また、Switch 2については高額出品も問題となっているが、出品価格の規制については現時点では予定していない。価格が急騰している恐れがある場合は、商品ページや検索結果にその旨のアラートを出すことで注意を促している。Switch 2のような人気商品が発売される前と発売された後に価格高騰のアラートを出しており、迫氏によると「一定の効果が出ている」という。
なお、高額で出品されていたとしても、それでも購入したいという人はいるだろうし、そもそも転売行為自体は違法ではない。しかし、山本氏は「(高額出品という)単一の事象で安心・安全を図るのが難しい」と話す。「それ(価格)だけではなく、トラブル自体がどれだけ急増しているのか。それらの状況を踏まえて判断していく。単一の要素だけで判断できれば分かりやすいが、安心・安全の明確な線引きは難しい」と判断の難しさを話す。
Switch 2以外では、マクドナルドのハッピーセットに付いているポケモンカードの転売も問題となった。今後も希少価値の高いハッピーセットで同様の問題が起きる可能性があるが、メルカリは、Switch 2だけでなく、他の商品についても安心・安全を損なう場合は禁止も含めて検討していく。ハッピーセットについても質問が出たが、迫氏は「販売状況や影響を注視して、何らかの対応をする必要がないか、今後も議論を継続していく」と述べた。
会見でメルカリの山本氏と迫氏、外部有識者の坂井氏の話を聞いて、メルカリがユーザーの便益を真剣に考えた上で基本原則を策定してきたことが伝わった。この基本原則がメルカリの根底にあることも分かった。
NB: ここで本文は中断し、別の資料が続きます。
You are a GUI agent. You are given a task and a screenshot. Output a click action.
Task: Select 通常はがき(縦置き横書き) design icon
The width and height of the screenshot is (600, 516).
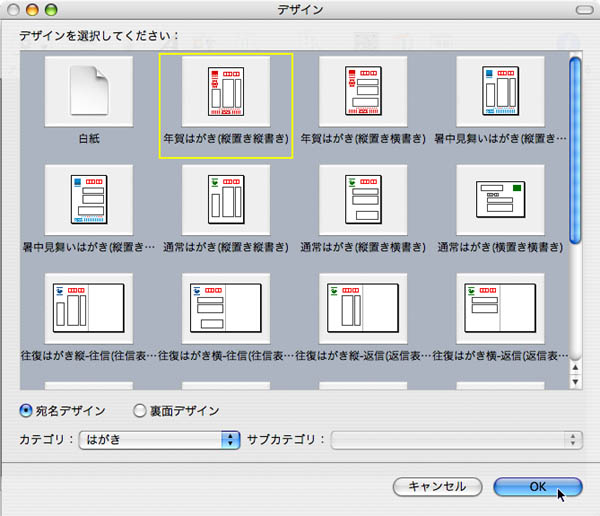(362, 201)
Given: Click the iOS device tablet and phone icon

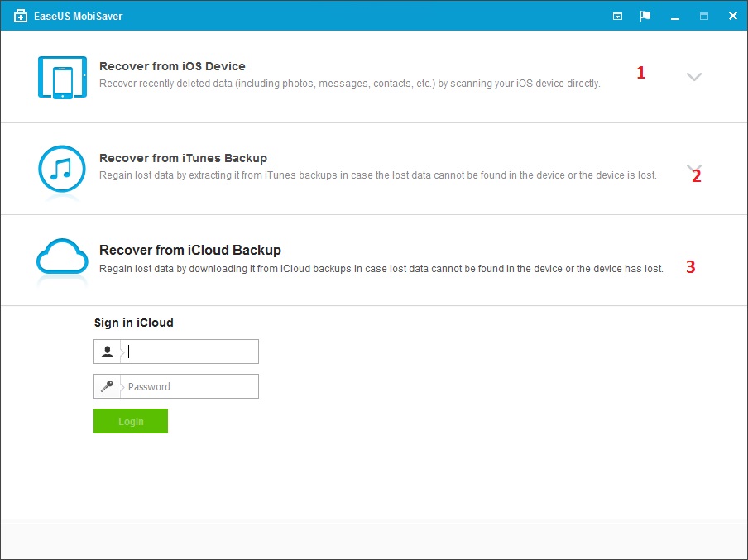Looking at the screenshot, I should tap(61, 77).
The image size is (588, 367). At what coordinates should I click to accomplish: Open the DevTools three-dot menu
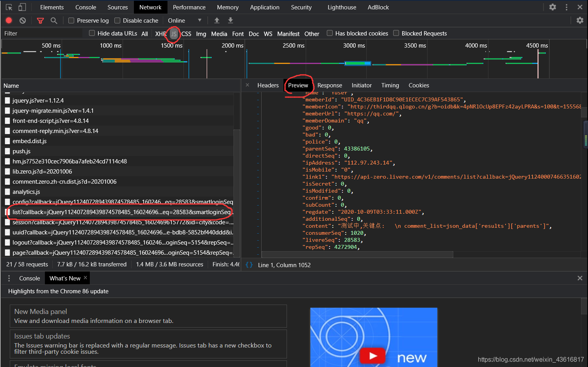[567, 7]
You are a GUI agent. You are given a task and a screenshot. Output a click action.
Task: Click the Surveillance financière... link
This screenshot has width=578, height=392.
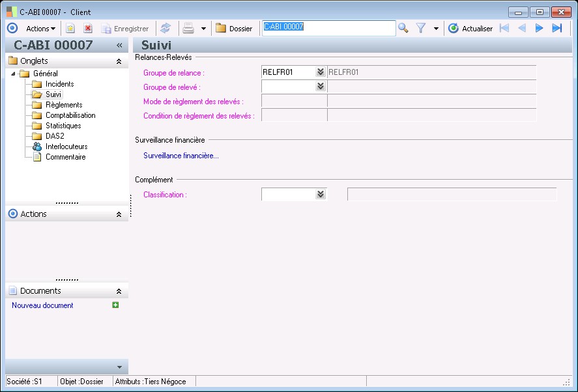click(x=181, y=156)
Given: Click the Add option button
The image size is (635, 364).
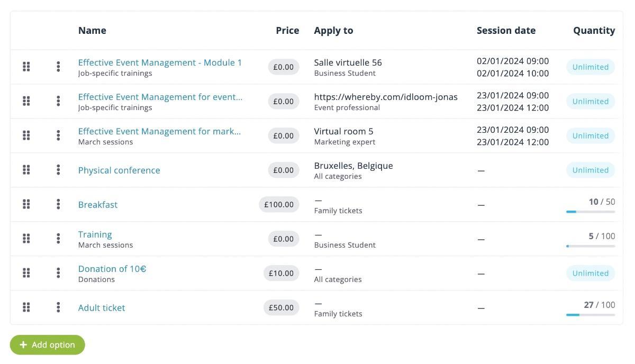Looking at the screenshot, I should click(48, 345).

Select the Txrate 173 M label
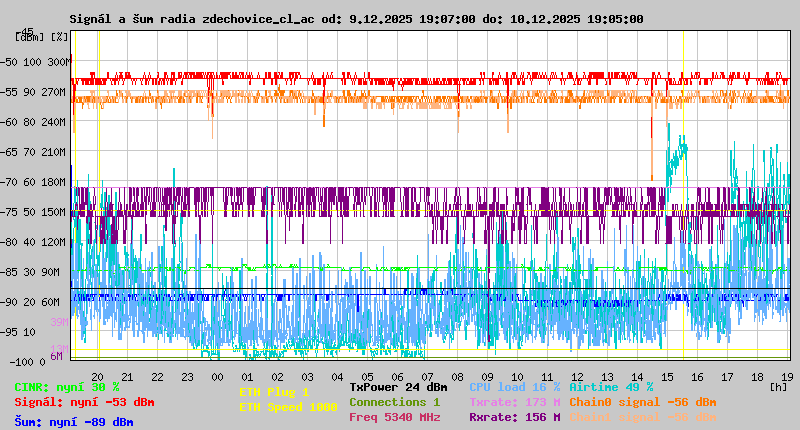pyautogui.click(x=514, y=402)
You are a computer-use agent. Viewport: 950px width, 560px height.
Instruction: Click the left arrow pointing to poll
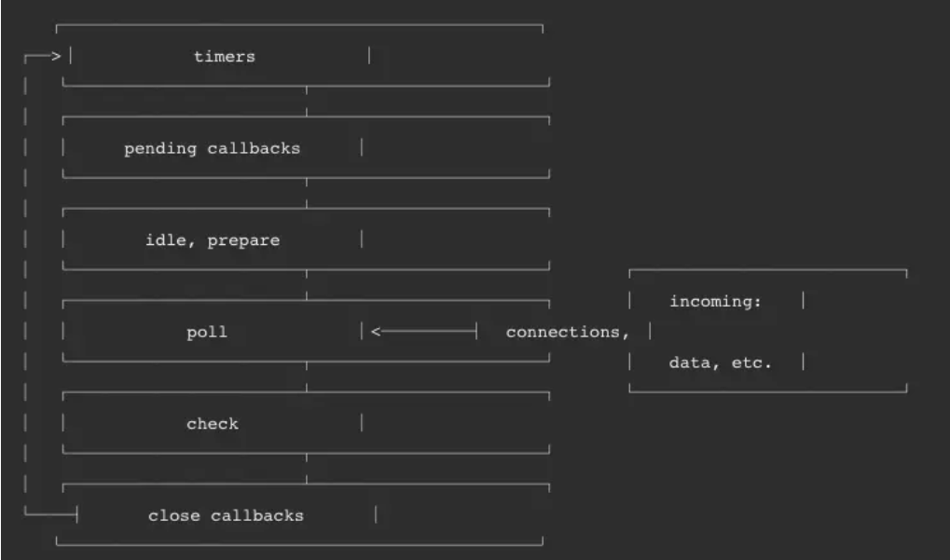click(376, 331)
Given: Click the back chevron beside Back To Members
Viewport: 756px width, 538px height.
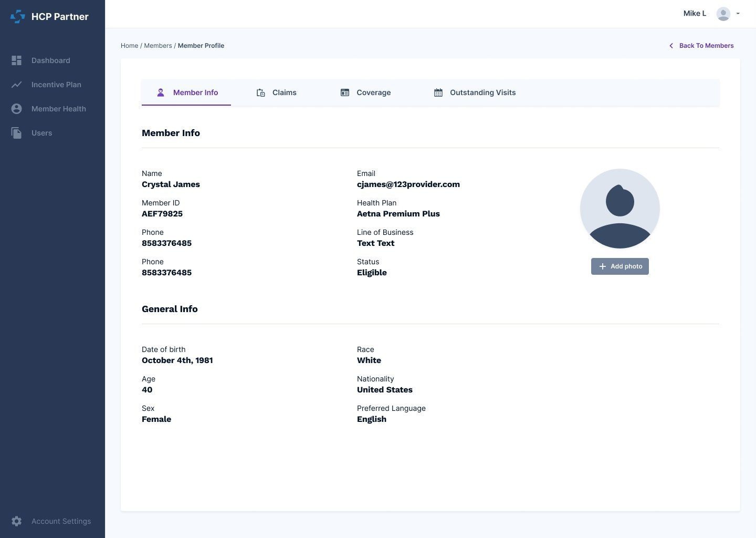Looking at the screenshot, I should click(x=671, y=46).
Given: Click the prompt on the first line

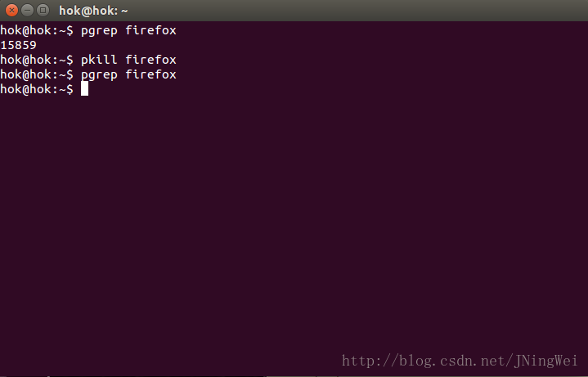Looking at the screenshot, I should [36, 30].
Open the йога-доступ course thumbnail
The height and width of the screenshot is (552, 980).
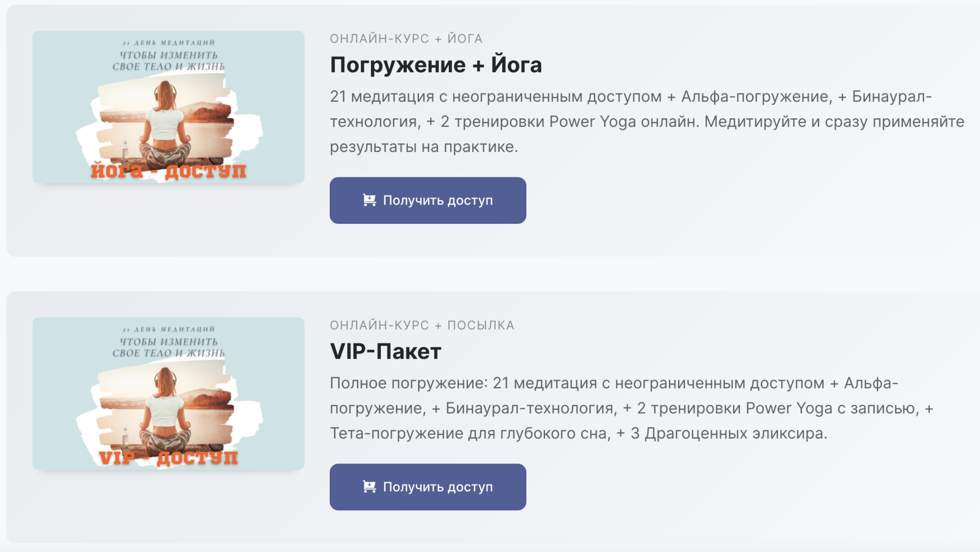point(168,107)
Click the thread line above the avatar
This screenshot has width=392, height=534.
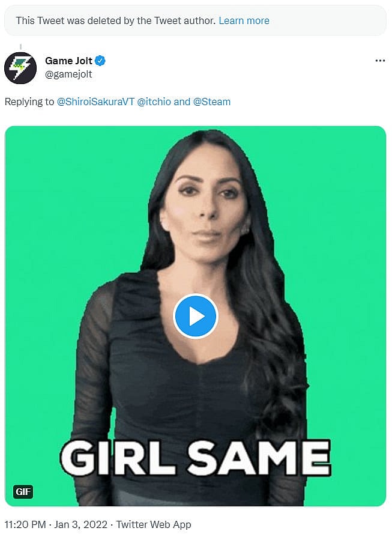click(20, 46)
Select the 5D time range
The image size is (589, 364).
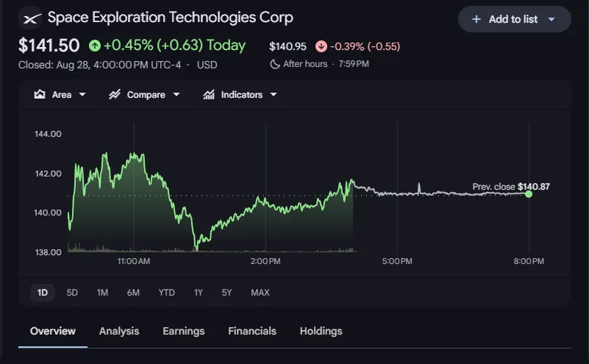point(72,292)
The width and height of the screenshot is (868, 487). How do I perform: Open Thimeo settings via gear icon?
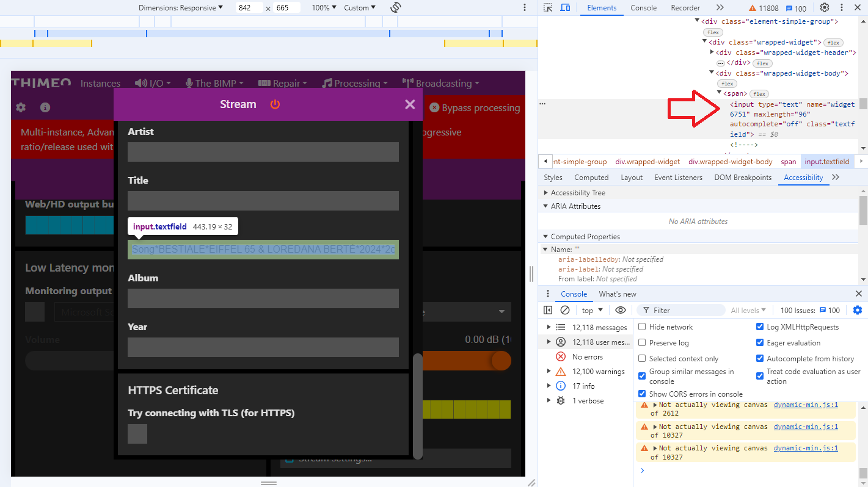[20, 107]
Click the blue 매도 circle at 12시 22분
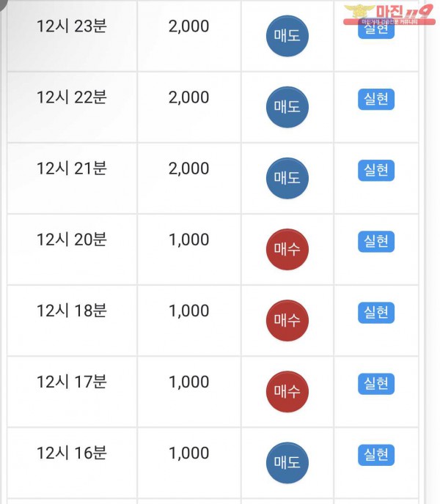 coord(287,107)
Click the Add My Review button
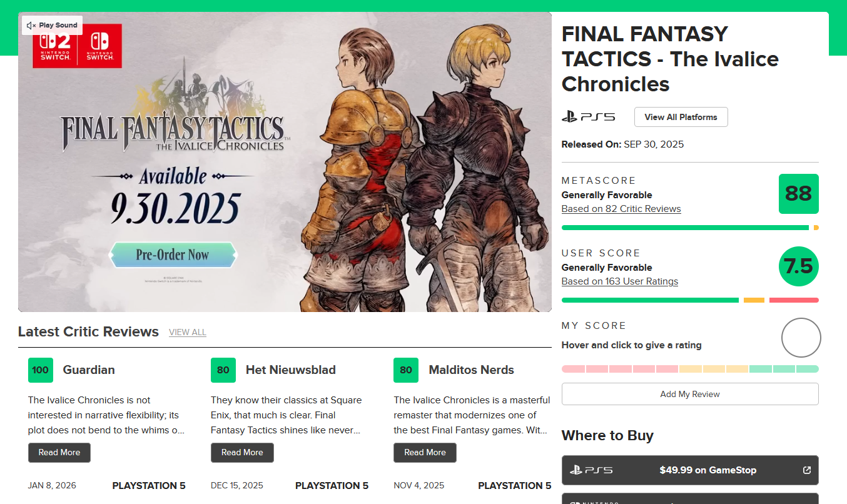Viewport: 847px width, 504px height. point(690,394)
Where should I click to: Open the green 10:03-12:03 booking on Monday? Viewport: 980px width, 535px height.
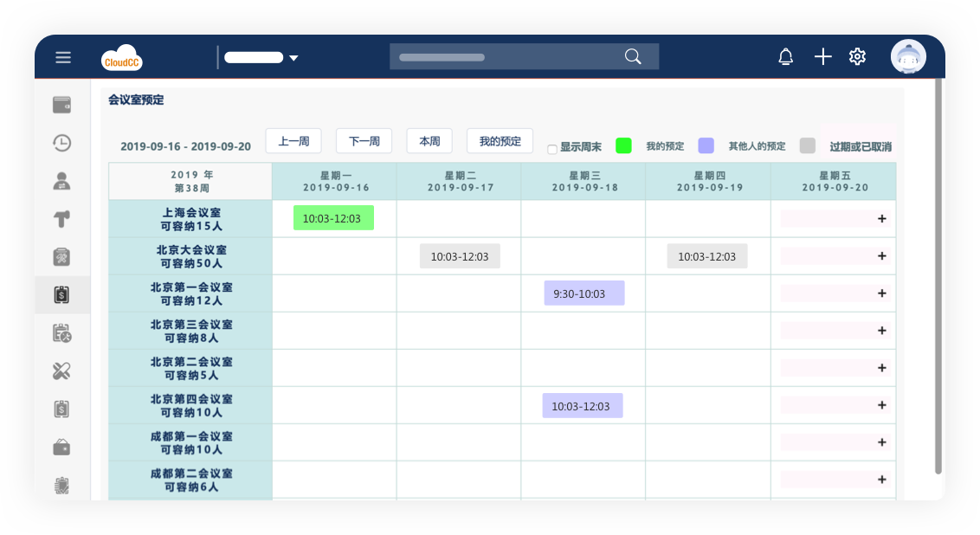333,218
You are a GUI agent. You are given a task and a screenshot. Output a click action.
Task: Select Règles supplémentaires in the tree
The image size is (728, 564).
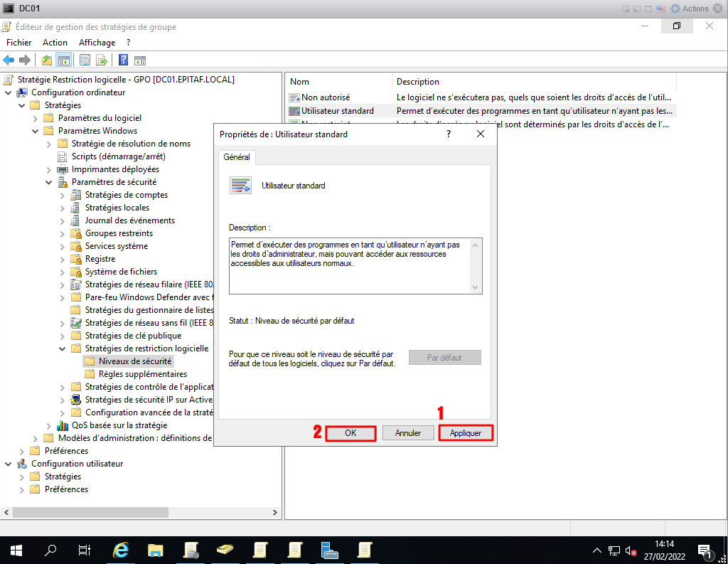(x=142, y=374)
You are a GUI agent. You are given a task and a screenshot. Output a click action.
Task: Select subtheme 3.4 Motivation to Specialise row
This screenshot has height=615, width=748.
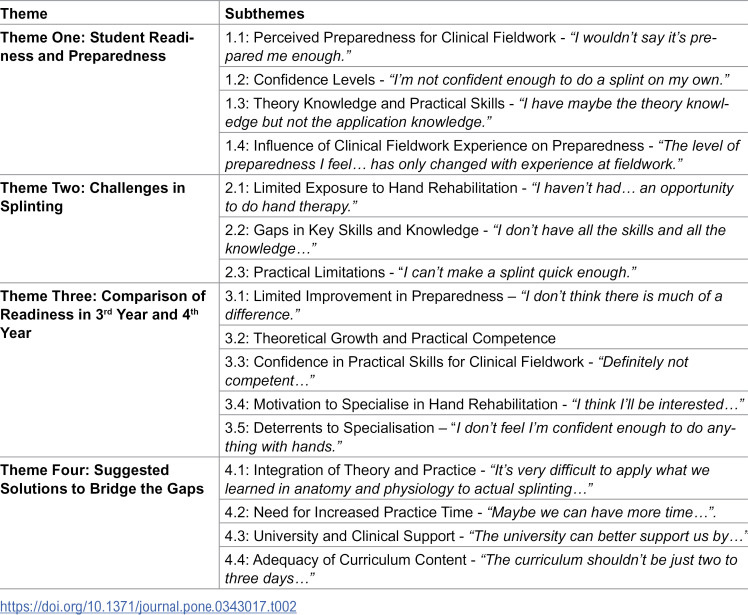(484, 404)
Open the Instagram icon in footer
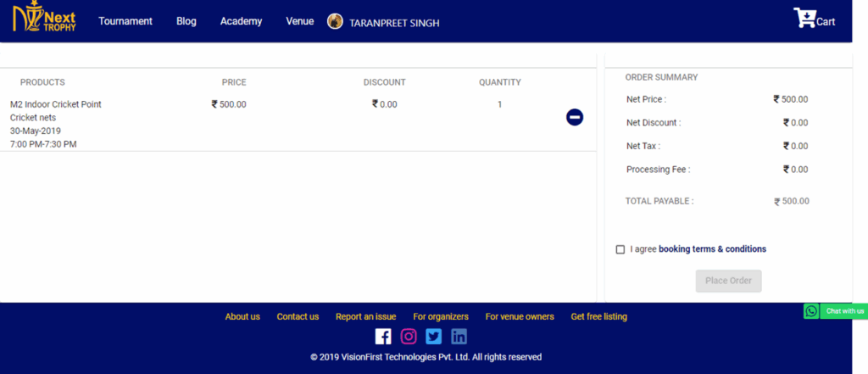This screenshot has height=374, width=868. (409, 336)
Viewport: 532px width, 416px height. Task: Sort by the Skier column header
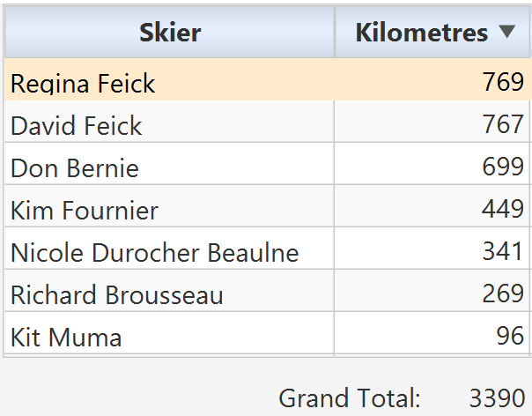tap(169, 33)
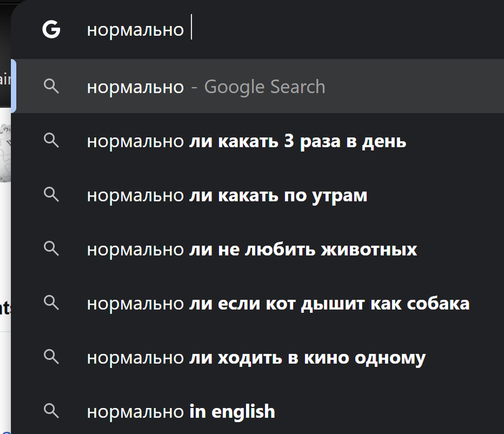
Task: Click the Wikipedia globe thumbnail behind dropdown
Action: (x=5, y=153)
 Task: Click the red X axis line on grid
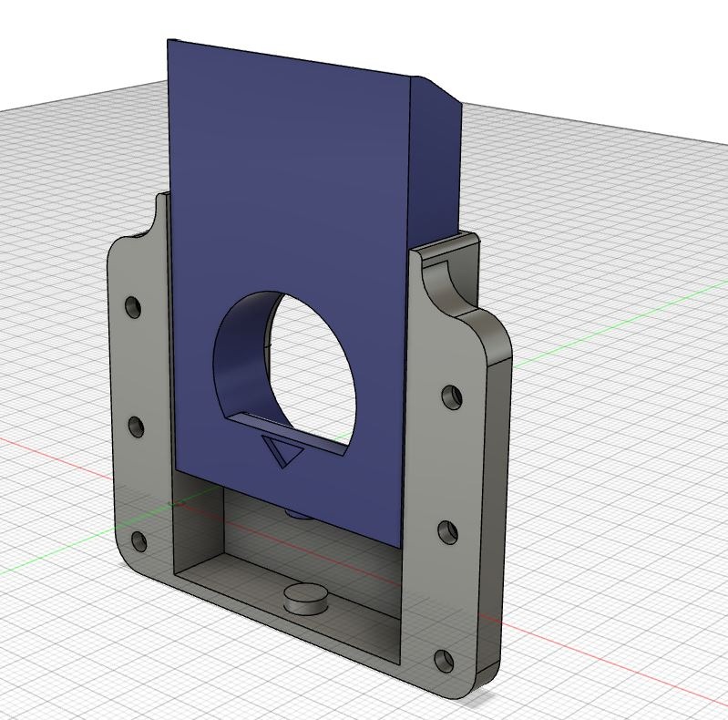click(603, 653)
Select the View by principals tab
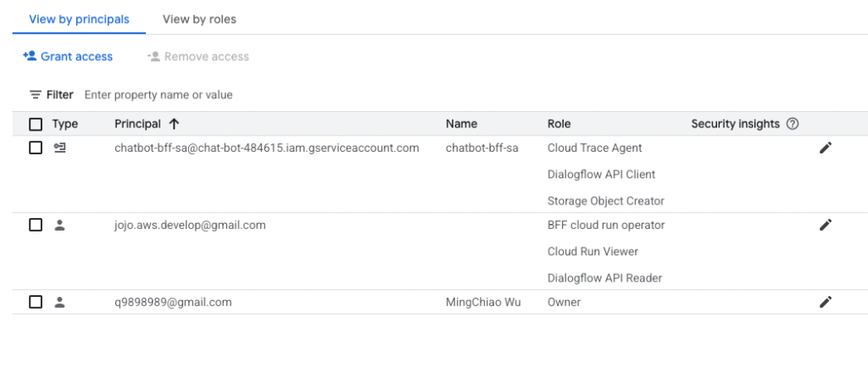This screenshot has height=374, width=868. tap(79, 20)
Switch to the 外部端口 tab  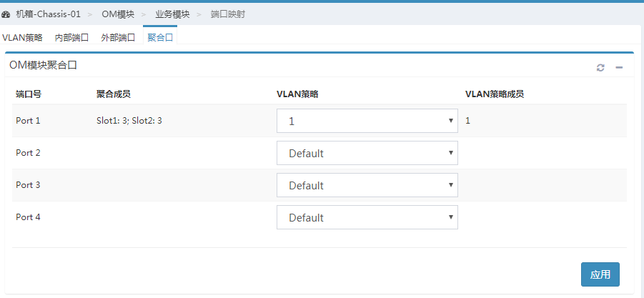click(118, 38)
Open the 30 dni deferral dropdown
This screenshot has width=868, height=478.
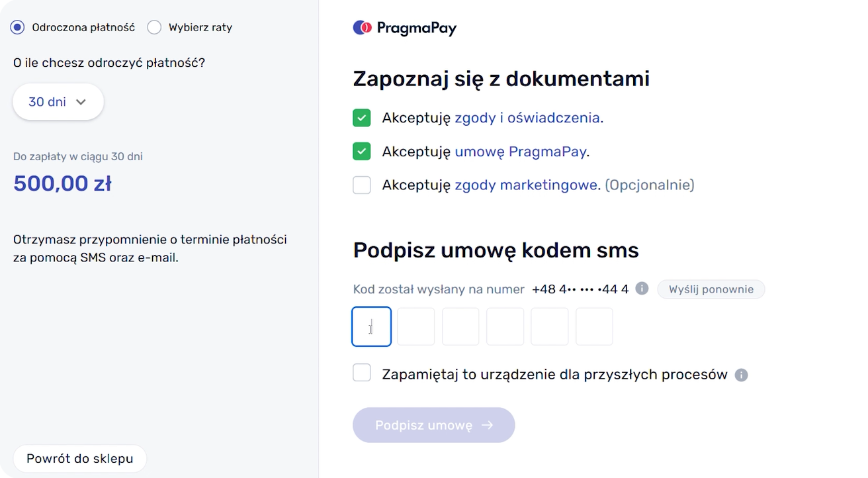point(58,102)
一方で、Switch 2やハッピーセットなどの問題が起きたとき、基本原則に抵触しないという理由で、規制の措置が取れなかった。基本原則が足かせとなり、柔軟な対応ができなかった面は否めない。
しかし今回、メルカリが安心・安全の重要性を改めて認識したことで、より柔軟に対応することが期待される。従来なら規制しなかった商品の出品を禁止する場合、その決定に至るまでの過程や議論の内容もホワイトペーパーで開示するため、ユーザーからの納得感も得られやすい。
山本氏は、今回の発表内容について「総合的に判断してマーケットプレースの安心を阻害しているものに対処する」と総括し、「会社としての変化は感じていただけると思う」と続ける。
商品個別の対応をどこまで行うか、有識者会議を介さずにスピード感のある対応がどこまでできるかなど、まだ課題もあるが、一歩前進した印象を受けた。今後も、安心・安全を担保したマーケットプレースの運営を望みたい。